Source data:
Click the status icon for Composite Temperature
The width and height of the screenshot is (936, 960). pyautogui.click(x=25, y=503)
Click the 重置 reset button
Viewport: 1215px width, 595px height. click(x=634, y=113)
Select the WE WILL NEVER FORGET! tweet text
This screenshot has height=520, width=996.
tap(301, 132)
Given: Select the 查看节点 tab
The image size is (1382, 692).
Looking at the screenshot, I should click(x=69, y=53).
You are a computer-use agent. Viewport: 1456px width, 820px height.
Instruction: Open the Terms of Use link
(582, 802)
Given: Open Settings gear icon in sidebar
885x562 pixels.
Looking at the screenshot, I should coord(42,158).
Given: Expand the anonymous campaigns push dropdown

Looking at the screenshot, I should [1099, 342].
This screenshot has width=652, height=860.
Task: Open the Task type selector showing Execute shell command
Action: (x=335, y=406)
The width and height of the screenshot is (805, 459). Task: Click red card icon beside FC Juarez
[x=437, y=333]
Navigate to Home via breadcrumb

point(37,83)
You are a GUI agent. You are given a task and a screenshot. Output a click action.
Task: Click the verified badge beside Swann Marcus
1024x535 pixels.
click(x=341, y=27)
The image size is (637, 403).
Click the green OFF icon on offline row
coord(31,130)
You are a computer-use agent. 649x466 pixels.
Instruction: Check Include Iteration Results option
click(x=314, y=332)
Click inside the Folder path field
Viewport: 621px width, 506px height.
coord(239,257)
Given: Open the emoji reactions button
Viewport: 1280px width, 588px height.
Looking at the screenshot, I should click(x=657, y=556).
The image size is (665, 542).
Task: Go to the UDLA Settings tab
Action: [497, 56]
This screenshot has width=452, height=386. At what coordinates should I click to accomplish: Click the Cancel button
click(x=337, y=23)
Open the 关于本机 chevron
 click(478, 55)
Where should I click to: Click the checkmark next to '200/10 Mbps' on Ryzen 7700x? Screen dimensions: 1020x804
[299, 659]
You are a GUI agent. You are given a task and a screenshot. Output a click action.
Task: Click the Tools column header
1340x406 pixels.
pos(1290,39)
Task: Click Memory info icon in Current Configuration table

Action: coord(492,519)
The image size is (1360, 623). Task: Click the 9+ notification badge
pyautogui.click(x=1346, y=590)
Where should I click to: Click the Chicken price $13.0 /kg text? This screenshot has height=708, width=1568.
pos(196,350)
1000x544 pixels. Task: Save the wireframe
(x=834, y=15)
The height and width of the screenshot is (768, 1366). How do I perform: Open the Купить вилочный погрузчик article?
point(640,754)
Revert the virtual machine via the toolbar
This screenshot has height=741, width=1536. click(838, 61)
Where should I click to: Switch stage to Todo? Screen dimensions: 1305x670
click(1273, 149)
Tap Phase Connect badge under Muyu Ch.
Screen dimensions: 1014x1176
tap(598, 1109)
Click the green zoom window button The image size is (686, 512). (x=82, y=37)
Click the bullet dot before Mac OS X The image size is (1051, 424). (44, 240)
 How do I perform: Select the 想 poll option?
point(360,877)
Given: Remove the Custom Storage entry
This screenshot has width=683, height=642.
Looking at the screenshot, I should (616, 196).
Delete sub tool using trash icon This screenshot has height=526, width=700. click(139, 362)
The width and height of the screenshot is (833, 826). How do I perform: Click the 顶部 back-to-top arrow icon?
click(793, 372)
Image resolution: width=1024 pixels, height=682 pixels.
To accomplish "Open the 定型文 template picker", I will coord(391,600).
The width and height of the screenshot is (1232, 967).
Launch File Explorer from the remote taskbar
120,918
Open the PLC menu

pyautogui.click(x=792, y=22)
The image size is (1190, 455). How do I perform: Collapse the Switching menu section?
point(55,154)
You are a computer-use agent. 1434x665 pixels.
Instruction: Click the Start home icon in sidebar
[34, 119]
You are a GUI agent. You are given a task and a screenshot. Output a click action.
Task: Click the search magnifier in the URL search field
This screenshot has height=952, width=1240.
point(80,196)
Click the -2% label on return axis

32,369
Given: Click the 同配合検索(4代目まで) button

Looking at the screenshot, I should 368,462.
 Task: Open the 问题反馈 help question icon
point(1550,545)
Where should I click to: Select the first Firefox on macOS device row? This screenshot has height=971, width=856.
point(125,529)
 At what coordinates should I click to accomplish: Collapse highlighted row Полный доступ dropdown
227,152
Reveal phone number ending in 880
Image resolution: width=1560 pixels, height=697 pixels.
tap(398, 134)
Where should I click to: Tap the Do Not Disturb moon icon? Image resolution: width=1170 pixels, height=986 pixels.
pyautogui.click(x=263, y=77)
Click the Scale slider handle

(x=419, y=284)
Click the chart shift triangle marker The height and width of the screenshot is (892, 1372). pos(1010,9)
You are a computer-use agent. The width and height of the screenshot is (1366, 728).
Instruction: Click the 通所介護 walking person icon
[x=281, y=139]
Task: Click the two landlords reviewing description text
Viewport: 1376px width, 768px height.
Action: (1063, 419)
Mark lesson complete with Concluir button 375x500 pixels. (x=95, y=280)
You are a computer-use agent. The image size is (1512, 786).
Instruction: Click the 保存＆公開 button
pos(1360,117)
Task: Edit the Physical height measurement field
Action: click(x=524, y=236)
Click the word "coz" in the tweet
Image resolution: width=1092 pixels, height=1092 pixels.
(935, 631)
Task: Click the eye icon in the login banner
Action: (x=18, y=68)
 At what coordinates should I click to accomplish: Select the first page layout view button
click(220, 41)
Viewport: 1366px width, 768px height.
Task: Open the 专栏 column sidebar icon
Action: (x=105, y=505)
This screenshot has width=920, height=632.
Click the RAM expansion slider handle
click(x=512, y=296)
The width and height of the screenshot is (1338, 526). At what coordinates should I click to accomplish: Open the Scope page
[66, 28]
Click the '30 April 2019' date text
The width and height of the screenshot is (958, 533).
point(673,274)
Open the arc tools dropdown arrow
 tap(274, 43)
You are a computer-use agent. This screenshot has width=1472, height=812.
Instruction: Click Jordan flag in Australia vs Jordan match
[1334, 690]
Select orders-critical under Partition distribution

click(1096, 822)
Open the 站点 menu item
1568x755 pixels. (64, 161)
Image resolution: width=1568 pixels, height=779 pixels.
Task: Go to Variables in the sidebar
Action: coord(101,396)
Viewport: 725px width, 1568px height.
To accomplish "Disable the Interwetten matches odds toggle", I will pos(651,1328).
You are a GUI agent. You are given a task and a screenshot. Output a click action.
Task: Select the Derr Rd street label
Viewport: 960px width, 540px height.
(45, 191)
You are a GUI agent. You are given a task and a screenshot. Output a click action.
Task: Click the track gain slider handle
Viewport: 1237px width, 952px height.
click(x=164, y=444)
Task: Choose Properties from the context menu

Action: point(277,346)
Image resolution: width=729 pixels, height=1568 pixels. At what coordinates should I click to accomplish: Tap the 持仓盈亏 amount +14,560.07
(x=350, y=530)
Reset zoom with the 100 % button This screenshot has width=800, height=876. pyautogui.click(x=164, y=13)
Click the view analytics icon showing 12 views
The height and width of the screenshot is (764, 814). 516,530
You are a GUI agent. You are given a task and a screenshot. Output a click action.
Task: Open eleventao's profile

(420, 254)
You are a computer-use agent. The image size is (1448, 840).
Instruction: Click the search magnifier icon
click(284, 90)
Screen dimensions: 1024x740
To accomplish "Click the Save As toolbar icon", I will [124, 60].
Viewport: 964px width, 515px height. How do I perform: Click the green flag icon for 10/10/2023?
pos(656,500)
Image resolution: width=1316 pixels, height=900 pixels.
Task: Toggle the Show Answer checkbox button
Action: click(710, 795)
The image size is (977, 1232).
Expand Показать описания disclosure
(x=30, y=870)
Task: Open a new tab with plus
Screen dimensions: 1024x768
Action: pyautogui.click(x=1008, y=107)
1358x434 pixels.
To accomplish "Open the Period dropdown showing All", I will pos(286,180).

Task instructions » Can you arrange the lines of the records as a JSON list of strings, one string per line with blank lines omitted, starting at the beginning of the records and ending at the line containing "The width and height of the screenshot is (936, 960).", with both ends included?

Response to the task »
[
  "Click the status icon for Composite Temperature",
  "The width and height of the screenshot is (936, 960). pyautogui.click(x=25, y=503)"
]